Di pagi yang belum sepenuhnya terang, dunia terbangun oleh notifikasi yang tak biasa. Sebuah unggahan dari akun Donald J. Trump, Presiden Amerika Serikat, menyebar seperti gelombang kejut.

“We have completed our very successful attack on the three Nuclear sites in Iran…” tulis Trump dalam nada bangga, disertai klaim tentang sukses serangan udara ke Fordow, Natanz, dan Esfahan—tiga situs nuklir utama milik Iran.

Semua pesawat telah keluar dari wilayah udara Iran, lanjutnya. Muatan penuh bom dijatuhkan ke Fordow, dan seluruh misi disebut “berhasil total.” Dengan gaya khasnya, Trump menutup pernyataan itu dengan seruan yang terdengar sarkastik di tengah bara: “NOW IS THE TIME FOR PEACE!”

Namun, di Teheran, tak ada tanda-tanda damai. Tidak ada isyarat menyerah. Bagi Iran, dan bagi kawasan yang telah lama hidup dalam bayang konflik, kedamaian kini terasa seperti paradoks getir.
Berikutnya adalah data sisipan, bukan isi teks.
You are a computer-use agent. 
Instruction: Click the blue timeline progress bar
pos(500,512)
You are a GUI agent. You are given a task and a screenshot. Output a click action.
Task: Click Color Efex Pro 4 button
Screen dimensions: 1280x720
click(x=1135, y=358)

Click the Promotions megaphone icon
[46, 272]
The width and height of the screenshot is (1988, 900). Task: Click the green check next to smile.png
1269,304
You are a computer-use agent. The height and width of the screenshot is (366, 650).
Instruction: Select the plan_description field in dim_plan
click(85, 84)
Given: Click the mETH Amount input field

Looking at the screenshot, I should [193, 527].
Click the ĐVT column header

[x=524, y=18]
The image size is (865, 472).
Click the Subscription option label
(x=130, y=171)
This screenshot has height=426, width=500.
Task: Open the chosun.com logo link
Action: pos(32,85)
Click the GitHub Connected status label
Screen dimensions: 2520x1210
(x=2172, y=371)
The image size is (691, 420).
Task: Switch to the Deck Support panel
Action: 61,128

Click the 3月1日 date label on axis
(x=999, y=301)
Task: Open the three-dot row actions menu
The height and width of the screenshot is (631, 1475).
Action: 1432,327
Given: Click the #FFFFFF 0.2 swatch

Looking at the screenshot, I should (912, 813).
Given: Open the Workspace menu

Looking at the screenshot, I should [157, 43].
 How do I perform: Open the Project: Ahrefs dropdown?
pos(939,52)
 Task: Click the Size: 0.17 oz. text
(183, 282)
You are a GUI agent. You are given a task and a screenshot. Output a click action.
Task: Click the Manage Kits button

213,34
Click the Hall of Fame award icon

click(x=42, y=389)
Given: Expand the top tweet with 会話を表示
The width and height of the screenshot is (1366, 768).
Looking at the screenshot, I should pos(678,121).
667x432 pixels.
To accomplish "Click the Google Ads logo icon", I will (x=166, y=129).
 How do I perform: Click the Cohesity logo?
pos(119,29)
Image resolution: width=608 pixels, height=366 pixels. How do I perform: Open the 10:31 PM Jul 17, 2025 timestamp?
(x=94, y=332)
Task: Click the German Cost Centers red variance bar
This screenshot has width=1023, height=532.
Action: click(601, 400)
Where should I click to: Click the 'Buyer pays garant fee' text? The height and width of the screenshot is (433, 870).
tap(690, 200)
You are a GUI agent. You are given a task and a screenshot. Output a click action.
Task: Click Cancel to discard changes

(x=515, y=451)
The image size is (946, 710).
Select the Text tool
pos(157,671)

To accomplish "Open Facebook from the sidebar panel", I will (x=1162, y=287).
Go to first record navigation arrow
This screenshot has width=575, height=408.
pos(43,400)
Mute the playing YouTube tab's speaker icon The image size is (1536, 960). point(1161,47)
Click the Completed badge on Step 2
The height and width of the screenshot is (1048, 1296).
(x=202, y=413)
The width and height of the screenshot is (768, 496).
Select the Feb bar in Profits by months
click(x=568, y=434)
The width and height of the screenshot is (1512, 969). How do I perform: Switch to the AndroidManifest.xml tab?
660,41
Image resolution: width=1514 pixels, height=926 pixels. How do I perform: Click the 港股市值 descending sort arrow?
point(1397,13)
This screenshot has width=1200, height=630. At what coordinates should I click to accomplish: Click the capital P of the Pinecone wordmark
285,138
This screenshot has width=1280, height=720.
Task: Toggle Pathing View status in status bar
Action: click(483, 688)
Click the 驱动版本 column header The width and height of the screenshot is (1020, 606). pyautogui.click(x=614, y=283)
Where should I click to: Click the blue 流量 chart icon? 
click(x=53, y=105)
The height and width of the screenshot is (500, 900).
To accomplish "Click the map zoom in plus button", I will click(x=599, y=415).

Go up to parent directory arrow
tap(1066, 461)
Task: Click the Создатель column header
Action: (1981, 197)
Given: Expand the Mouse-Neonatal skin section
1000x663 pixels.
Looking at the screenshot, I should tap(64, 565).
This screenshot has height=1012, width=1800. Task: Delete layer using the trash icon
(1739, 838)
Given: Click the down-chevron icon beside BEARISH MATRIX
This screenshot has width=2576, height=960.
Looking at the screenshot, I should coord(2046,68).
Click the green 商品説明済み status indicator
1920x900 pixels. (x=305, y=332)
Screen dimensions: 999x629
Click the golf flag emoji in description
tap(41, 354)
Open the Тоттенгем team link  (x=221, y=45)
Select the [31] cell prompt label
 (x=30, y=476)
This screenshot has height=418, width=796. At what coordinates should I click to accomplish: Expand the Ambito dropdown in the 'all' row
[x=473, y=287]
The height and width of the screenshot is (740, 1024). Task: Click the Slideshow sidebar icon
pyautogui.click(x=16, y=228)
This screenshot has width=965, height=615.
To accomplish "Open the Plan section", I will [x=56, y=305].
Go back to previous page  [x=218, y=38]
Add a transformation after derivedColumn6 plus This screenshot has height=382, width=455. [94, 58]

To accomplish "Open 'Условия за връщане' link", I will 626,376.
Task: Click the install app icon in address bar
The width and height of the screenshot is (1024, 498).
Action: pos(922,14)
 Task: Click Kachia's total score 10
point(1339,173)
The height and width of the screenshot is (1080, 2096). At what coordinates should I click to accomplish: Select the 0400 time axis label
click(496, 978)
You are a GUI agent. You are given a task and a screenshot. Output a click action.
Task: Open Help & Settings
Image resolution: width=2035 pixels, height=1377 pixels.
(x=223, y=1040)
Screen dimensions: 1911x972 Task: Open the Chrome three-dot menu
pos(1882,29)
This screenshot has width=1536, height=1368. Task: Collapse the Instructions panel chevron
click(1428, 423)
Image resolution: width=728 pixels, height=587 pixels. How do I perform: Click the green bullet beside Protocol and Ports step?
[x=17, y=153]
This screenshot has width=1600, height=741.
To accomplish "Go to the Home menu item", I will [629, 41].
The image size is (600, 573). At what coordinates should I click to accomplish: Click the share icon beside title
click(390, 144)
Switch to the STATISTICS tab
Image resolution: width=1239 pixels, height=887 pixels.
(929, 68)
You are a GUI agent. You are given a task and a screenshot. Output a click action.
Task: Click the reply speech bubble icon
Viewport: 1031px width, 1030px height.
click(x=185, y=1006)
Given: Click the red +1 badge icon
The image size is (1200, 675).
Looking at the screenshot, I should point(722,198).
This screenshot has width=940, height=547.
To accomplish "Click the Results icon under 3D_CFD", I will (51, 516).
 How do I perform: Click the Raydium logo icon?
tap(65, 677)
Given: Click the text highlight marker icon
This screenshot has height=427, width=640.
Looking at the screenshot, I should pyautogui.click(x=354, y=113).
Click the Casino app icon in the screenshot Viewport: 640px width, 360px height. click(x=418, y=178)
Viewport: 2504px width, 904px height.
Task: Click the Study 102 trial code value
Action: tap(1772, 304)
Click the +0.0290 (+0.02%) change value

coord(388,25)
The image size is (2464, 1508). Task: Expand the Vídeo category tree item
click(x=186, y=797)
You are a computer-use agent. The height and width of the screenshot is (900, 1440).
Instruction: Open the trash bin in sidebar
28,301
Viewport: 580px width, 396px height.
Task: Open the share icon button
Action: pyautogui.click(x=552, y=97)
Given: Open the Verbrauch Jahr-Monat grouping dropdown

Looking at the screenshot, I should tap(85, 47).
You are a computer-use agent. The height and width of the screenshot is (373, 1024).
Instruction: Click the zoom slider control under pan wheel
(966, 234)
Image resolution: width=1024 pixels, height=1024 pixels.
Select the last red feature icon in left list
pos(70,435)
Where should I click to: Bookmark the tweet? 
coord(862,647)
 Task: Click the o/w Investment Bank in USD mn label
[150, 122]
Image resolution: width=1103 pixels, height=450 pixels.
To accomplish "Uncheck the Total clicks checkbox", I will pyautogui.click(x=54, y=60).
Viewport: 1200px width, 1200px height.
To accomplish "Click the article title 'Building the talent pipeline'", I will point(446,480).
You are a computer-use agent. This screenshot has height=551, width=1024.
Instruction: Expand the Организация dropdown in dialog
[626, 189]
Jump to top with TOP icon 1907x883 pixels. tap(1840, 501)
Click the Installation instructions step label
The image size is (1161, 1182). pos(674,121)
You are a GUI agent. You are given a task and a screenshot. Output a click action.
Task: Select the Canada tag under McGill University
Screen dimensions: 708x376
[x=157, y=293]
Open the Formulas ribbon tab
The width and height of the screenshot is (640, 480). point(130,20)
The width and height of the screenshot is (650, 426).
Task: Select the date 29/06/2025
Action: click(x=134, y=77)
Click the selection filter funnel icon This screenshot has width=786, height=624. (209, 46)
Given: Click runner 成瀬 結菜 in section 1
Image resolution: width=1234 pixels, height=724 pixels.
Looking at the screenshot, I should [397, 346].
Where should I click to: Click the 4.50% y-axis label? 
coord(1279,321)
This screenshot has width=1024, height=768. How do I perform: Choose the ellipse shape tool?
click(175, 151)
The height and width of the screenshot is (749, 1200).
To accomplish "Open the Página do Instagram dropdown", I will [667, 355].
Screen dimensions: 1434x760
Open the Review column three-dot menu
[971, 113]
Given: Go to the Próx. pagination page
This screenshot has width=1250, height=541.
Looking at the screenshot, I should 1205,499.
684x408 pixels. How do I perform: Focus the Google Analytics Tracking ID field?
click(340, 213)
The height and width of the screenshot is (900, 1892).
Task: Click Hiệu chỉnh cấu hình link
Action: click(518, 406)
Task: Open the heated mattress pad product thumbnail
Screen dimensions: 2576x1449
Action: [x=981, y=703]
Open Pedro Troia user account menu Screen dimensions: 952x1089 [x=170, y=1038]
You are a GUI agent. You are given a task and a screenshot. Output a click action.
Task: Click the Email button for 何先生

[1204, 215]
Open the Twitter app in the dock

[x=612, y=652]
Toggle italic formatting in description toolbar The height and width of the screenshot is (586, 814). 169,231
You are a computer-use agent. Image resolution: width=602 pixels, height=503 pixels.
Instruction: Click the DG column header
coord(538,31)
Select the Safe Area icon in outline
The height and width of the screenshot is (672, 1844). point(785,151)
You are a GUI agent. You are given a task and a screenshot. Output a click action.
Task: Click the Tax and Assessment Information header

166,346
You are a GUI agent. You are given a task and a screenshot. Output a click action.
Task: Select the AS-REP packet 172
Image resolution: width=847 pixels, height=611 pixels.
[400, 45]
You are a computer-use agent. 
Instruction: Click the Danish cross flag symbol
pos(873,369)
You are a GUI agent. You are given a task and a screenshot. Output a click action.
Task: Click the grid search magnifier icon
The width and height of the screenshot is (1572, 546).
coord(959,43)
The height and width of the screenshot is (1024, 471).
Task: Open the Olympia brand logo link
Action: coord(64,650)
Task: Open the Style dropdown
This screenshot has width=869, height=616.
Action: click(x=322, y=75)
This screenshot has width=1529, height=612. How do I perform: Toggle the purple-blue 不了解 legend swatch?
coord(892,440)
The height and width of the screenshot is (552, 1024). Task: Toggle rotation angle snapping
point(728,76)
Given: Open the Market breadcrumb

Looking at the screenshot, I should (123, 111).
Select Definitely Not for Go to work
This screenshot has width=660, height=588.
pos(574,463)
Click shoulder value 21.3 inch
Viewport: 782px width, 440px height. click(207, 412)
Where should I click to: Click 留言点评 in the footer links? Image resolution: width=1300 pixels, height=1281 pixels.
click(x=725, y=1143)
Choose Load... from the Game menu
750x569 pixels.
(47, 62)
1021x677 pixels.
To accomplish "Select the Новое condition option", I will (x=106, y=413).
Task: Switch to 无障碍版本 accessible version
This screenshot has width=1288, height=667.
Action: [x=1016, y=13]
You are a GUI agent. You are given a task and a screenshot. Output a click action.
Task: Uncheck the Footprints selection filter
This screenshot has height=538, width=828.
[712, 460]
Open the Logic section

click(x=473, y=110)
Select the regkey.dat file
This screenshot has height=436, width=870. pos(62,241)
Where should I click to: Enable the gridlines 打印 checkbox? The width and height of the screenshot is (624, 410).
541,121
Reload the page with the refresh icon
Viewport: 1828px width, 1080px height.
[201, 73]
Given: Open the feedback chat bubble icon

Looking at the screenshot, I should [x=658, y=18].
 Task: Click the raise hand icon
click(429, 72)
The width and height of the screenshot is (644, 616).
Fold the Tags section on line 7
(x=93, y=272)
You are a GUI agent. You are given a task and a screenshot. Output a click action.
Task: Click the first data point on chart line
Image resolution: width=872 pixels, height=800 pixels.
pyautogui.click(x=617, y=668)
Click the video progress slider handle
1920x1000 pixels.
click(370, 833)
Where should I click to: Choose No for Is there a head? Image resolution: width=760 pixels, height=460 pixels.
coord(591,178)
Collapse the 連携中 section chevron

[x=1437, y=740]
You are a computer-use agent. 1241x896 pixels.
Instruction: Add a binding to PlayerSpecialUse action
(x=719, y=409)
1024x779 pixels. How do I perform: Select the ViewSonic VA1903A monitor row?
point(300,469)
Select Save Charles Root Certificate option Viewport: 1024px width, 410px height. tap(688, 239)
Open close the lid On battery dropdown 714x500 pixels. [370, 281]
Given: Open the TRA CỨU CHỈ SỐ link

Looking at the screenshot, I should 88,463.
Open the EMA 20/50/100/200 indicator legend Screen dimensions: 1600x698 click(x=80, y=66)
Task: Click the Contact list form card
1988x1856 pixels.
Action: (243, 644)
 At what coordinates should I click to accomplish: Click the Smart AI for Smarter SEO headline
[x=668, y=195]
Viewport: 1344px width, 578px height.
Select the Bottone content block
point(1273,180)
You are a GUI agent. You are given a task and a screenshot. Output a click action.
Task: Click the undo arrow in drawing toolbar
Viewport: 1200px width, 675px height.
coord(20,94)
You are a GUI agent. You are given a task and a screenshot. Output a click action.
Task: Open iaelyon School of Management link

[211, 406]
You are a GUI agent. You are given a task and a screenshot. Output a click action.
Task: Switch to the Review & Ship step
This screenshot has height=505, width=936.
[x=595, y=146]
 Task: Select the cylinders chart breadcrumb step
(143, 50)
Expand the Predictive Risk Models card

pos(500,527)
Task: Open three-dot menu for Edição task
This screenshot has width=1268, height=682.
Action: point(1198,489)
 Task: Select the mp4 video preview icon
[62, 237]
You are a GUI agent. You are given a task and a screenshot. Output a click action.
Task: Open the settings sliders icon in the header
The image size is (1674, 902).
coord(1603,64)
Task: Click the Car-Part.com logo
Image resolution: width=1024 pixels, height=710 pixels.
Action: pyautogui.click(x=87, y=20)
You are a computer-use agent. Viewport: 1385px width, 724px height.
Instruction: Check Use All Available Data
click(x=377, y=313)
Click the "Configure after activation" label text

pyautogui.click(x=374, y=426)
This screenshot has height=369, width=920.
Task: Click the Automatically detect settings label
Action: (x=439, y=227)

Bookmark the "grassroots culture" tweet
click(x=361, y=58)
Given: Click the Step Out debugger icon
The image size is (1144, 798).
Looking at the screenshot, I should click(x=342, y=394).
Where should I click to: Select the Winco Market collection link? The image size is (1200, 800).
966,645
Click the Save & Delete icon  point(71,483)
Karena serangan ini bukan hanya soal fasilitas yang luluh lantak, melainkan soal martabat nasional yang diinjak. Dan bagi republik Islam yang telah bertahan sejak 1979 di bawah sanksi, sabotase, dan embargo, balas dendam adalah bagian dari harga diri yang tak boleh ditawar.

Di balik tembok-tembok sunyi Dewan Keamanan Nasional Iran, perdebatan besar diyakini sedang berlangsung. Ayatollah Ali Khamenei belum tampil di publik, namun diamnya bukan bentuk ketakberdayaan.

Dalam sejarah politik Iran, diam adalah bentuk perenungan, fase sunyi sebelum badai. Iran sedang memilih, bukan apakah mereka akan membalas, tetapi bagaimana, kapan, dan melalui siapa.

Perang langsung bukan pilihan rasional. Tetapi Iran memiliki ingatan panjang, jaringan luas, dan kesabaran yang teruji. Di Beirut, Baghdad, Sanaa, dan Gaza, sinyal perintah mungkin telah dikirim.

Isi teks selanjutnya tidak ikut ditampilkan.